There are over one million people in North America alone that have Parkinson’s disease with an estimated 7 – 10 million worldwide that face this challenge everyday. And they aren’t alone in their journey with this disease. There are many times that number of family and friends that are impacted by a loved one’s diagnosis. In fact Parkinson’s disease affects not only those with the illness but also affects the entire family unit, including those most vulnerable – our children.

Disclosing a diagnosis of Parkinson’s to a child is an important task, one that can either be a positive experience or if not approached carefully, can be a stressful one. It is a conversation that may be difficult to initiate – when is the right time to tell a child? At what age is it appropriate? What do you say? How will they react? Will telling them cause undue stress? Are there any resources that can be used to help in this process? These are all valid and common concerns but we must not allow our trepidation about broaching this subject lead to avoidance of the topic.

First and foremost, it is important to remember that each family is different. There is no set age at which a diagnosis of Parkinson’s should be discussed. It depends on the maturity level of the child, other life circumstances and stressors in the family and your own innate feeling of when the correct time is. Keep in mind however that children are very intuitive and they are likely to pick up on the issue even before it is revealed to them. The anxiety that they may feel will only be heightened by lack of communication as their imagination may conjure up situations that are far worse than reality.

As a mother of three children, all born after my diagnosis of Young Onset Parkinson’s disease, I have had some experience with disclosure. And for the most part it has been a challenge that we have faced successfully as a family, this experience having taught my children the values of empathy and compassion. Although every family’s situation is unique, I have found there are a few general concepts to keep in mind when discussing this topic with children.

(1) Be honest in your disclosure.

As I mentioned before, children are in general, fairly intuitive. Even if you have not discussed the diagnosis with them and think you have been discreet, chances are the children involved sense that something is wrong. And unfortunately the story that they make up in their minds can be a lot worse than the actual situation. It is more likely to cause anxiety if they feel there is a secret that is being kept from them.

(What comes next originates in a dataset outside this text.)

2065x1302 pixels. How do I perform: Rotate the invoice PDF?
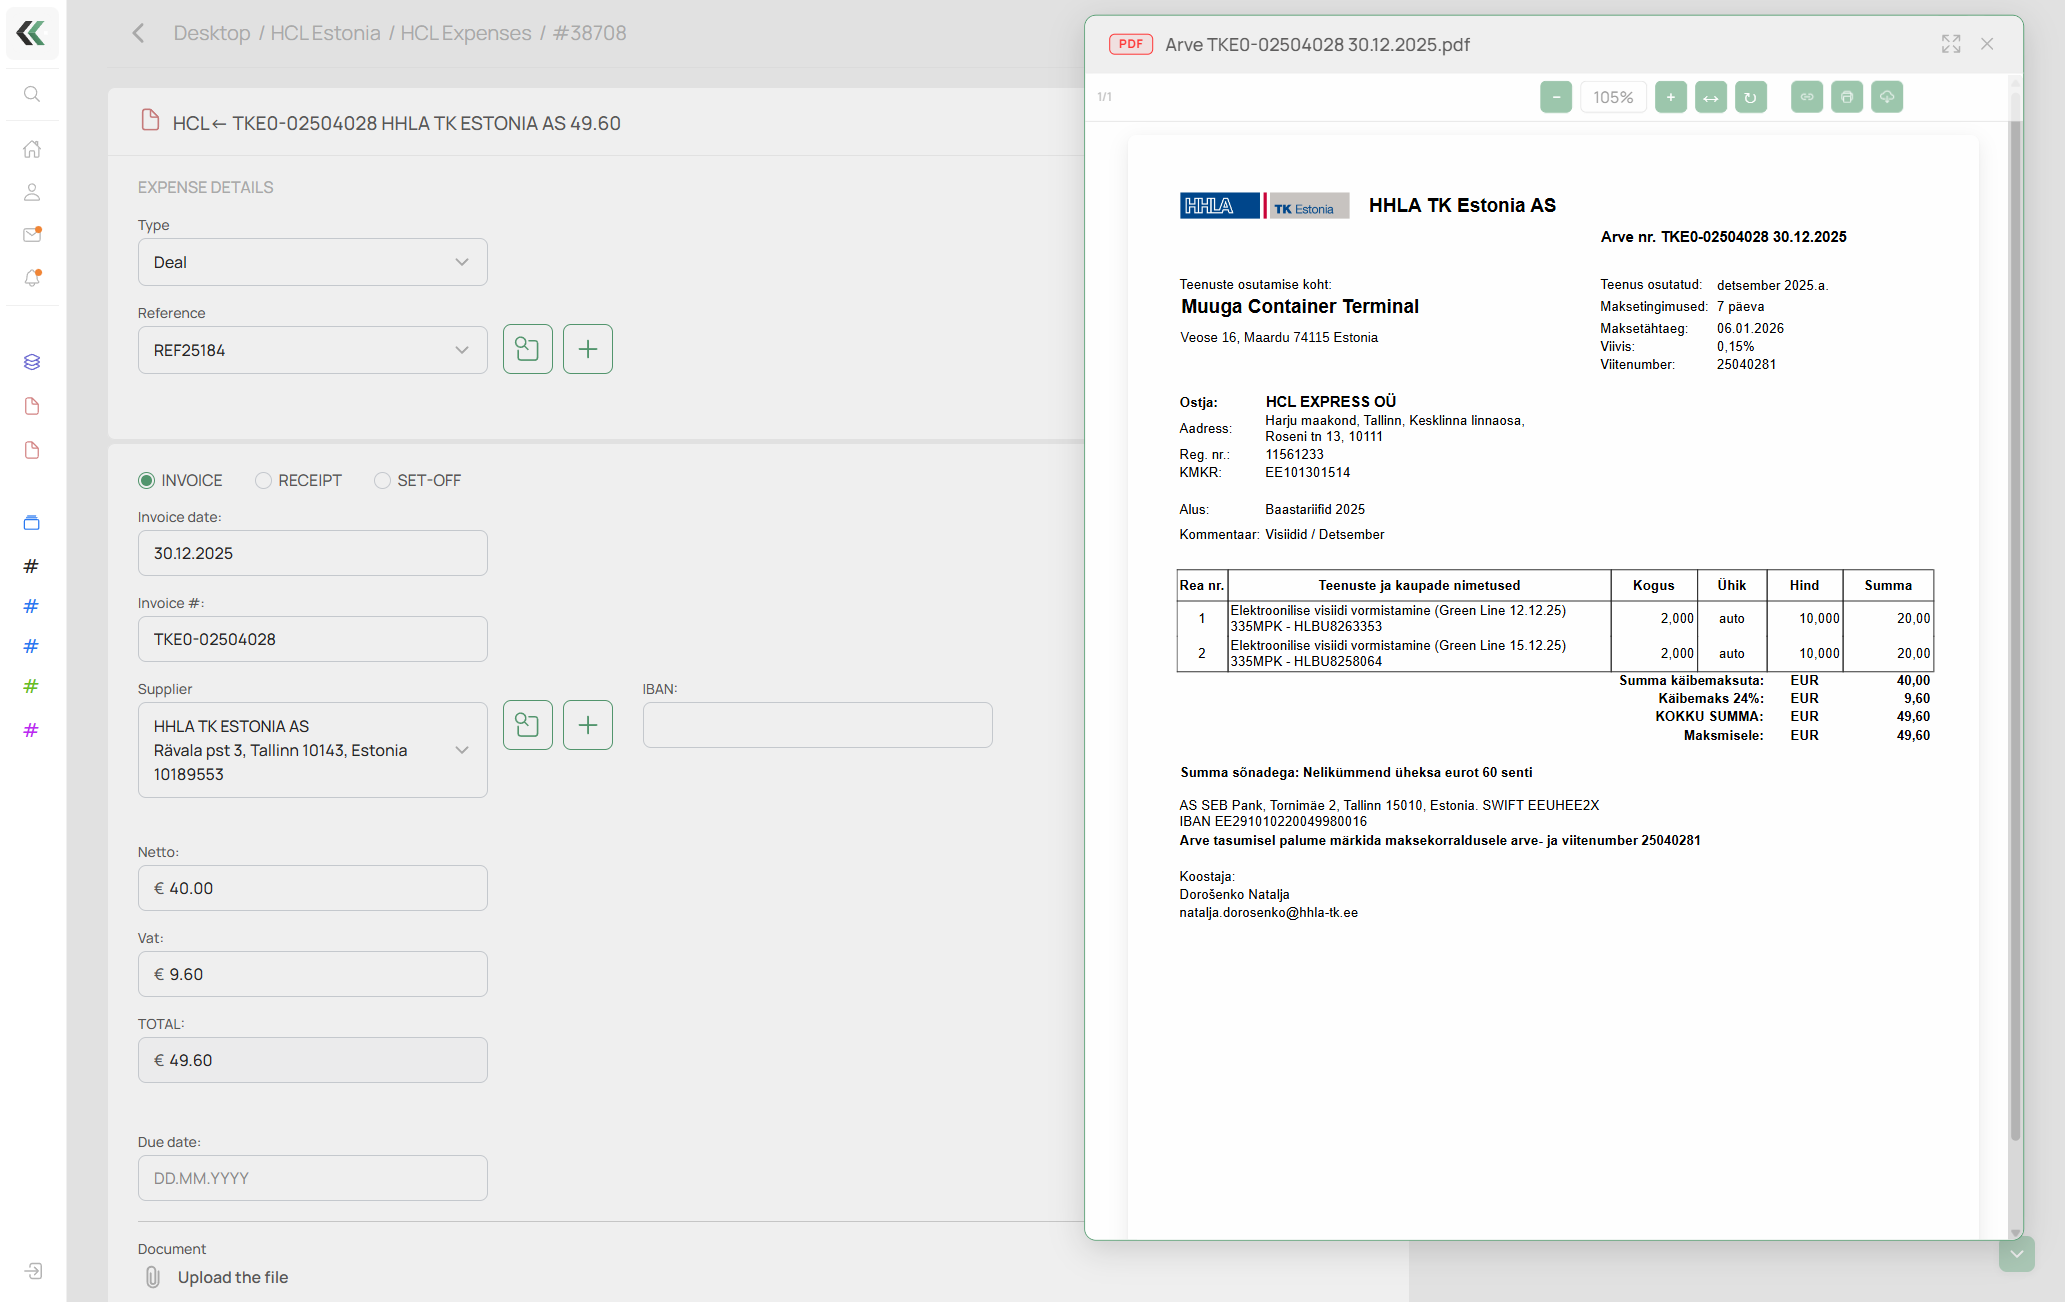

(2) Use age-appropriate language.

Although I have always been a strong proponent of teaching children correct terminology in the areas of health and science, it is also important to take into consideration their age and maturity level when deciding which information is appropriate.

(3) Always express hope.

Children are generally optimistic and much more resilient than we are. It’s important to honor that optimism and try and express hope when discussing the future. Every situation has a positive perspective and it’s important to focus on that aspect in order to allay any natural fears that may develop.

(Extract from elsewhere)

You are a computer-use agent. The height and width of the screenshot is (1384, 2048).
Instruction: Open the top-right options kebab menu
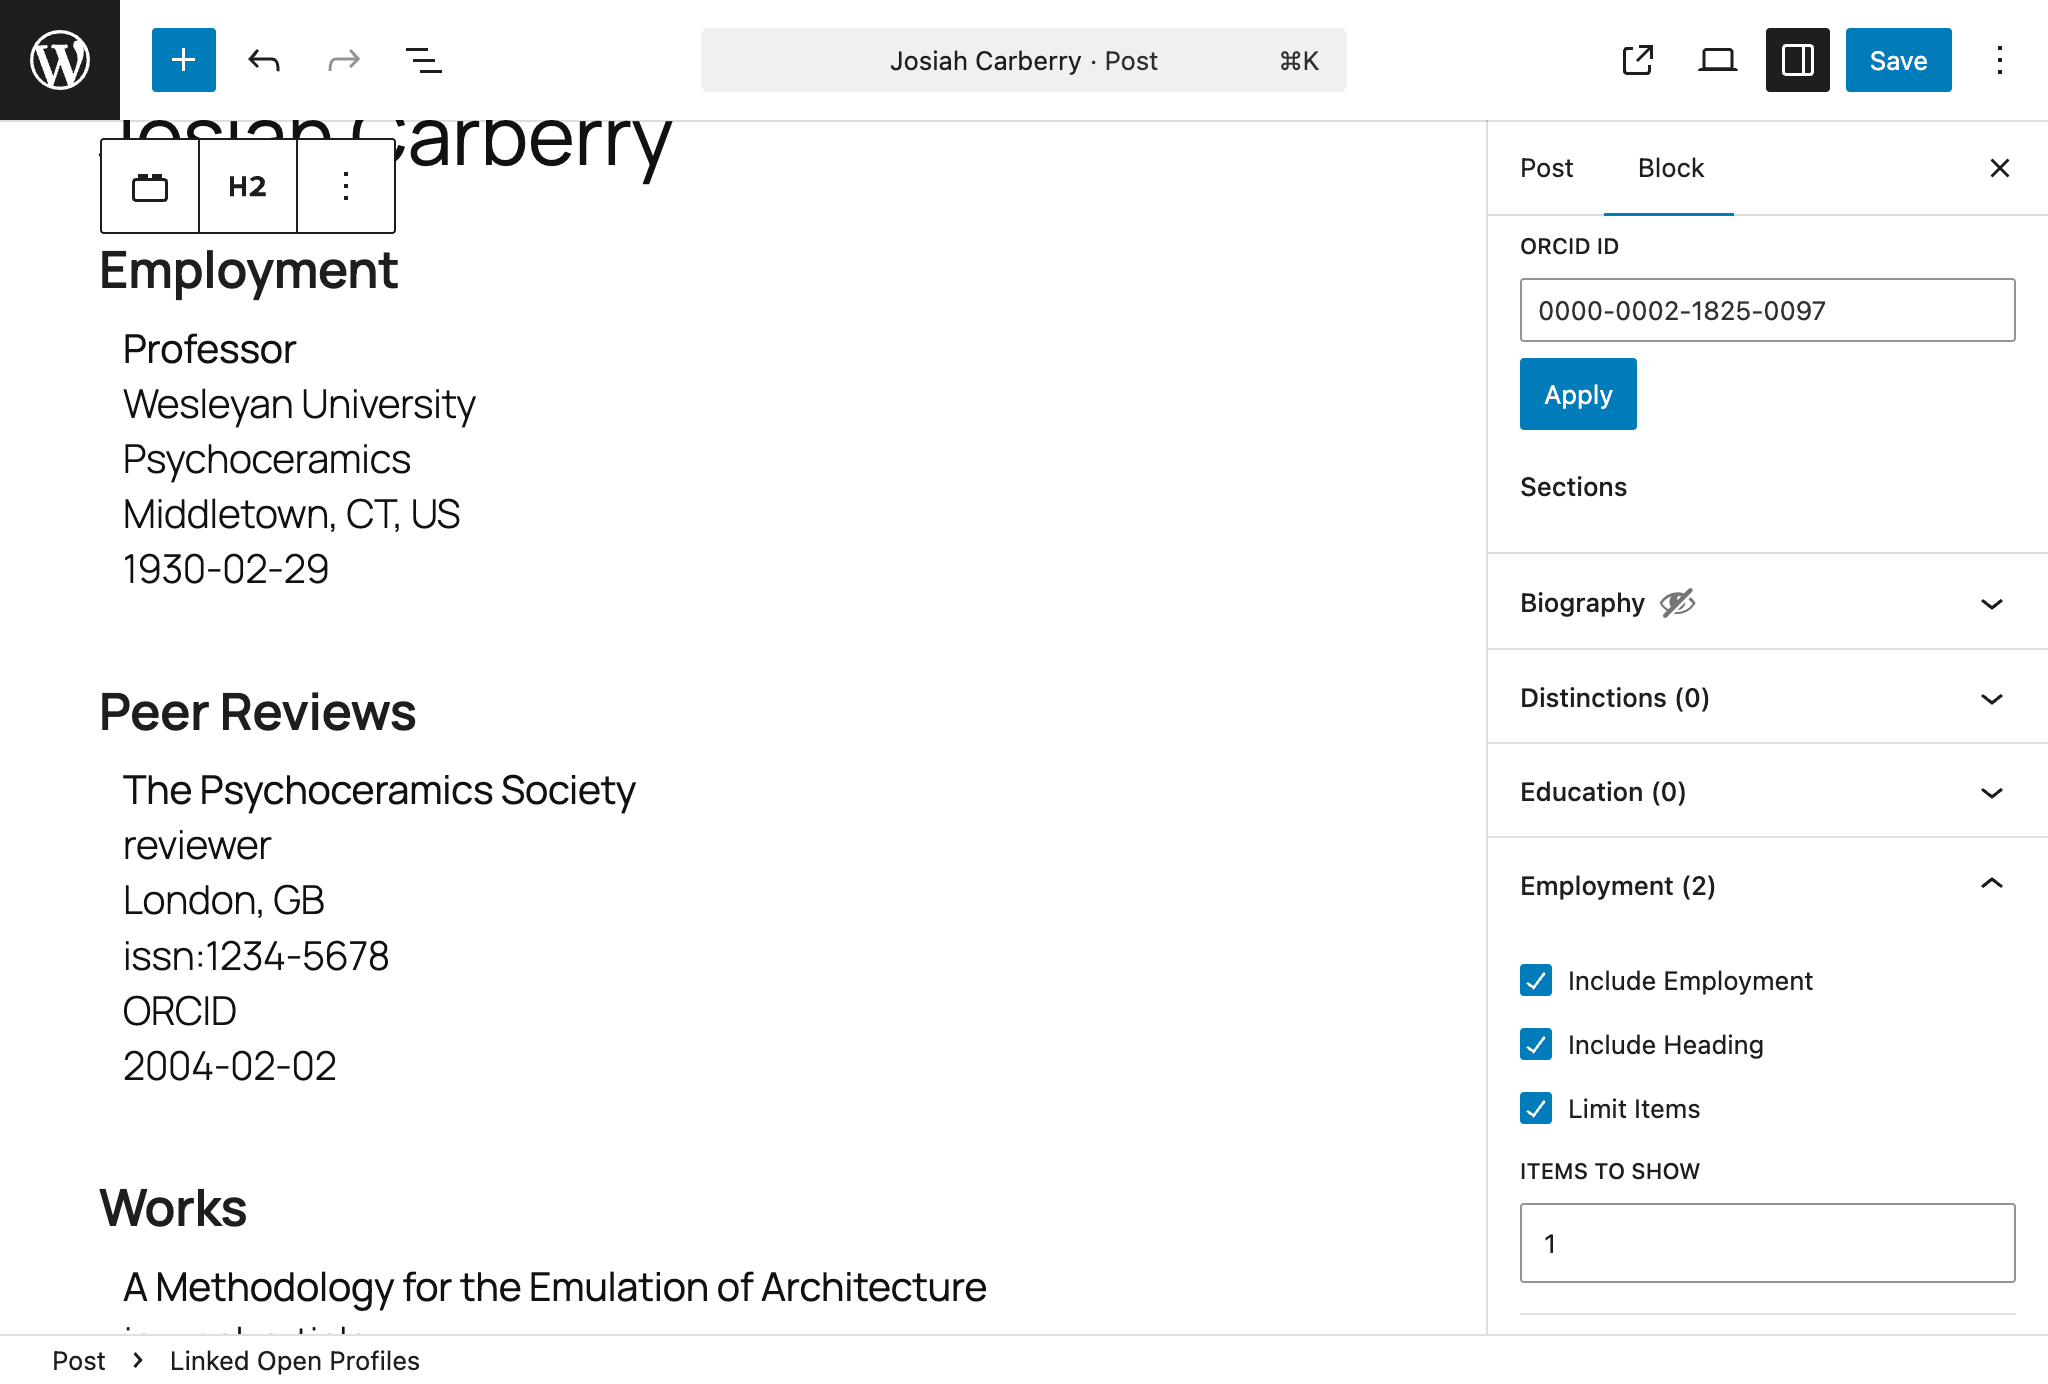tap(1999, 61)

(4) Make them feel empowered.

Once you’ve disclosed the diagnosis of Parkinson’s disease, it is important to focus on empowering the child, letting them know ways they can help. The concept of emotional support is a bit complicated for most children and they are often unsure how to express it. But they do understand action. Action gives them something on which to focus. Giving them concrete ways to make a difference, be it with daily tasks such as helping with household chores or something more proactive such as fundraising, will lead to feelings of empowerment.

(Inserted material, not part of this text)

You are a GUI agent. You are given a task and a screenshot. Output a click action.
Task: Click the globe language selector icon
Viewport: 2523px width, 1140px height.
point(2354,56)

(5) Keep the lines of communication open.

As time passes and the disease progresses, there may be new concerns or questions that arise. The age of the child and degree of their understanding will change as well. It is imperative that the child feels that they are able to discuss any new concerns in a safe and supportive environment.

(6) Access helpful resources.

There are some books available to help facilitate conversations with children. You may also get good practical advice from support groups, online or otherwise, where people can share their experiences. And if necessary, seeking help from a professional counselor is always a good option.

Parkinson’s disease affects us as patients as well as those that we love. Learning how to communicate particularly with the youngest members of our families, will allow them to have a better understanding of this illness and adopt better coping skills all leading to a healthier approach to this family challenge.